◆ EXERCISE
Please copy each line of the records below that includes the word "computer".

STORED DATA: Begin

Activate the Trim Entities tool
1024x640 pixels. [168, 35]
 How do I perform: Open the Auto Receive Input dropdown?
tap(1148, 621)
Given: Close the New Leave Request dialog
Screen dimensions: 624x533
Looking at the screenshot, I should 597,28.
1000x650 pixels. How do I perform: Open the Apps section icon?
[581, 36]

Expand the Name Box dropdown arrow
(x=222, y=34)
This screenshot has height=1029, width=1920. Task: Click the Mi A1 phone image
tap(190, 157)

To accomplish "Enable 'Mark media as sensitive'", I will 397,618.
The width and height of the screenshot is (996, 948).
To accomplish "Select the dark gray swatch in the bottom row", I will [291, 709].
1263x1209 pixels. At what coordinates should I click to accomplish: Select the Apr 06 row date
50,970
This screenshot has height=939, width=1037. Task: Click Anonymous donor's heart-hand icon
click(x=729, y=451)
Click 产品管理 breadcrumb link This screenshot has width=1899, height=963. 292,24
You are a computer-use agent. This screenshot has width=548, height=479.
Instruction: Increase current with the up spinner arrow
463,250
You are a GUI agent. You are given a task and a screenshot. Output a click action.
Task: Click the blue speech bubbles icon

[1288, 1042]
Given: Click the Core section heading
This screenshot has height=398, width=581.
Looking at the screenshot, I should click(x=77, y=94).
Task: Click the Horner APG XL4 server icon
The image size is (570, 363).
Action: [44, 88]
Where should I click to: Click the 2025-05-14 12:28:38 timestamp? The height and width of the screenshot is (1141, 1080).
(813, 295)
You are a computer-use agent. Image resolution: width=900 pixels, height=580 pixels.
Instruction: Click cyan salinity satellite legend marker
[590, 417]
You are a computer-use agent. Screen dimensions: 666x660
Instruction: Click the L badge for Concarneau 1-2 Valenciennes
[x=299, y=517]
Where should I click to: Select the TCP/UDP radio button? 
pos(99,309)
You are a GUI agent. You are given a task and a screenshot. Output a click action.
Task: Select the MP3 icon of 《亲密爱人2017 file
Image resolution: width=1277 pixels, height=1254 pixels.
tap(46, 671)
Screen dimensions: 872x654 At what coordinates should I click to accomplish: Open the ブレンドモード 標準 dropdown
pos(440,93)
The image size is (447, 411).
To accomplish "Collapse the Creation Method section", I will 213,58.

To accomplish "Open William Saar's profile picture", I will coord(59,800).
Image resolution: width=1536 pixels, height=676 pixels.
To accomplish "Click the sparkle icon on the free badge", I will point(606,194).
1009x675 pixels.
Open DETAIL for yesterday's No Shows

STORED DATA: End

◆ ANSWER FOR THE TASK
You are a computer-use agent. This screenshot has width=548, height=479.
You are a computer-use agent. Image resolution: width=900 pixels, height=580 pixels.
You are a computer-use agent. Screen dimensions: 666x660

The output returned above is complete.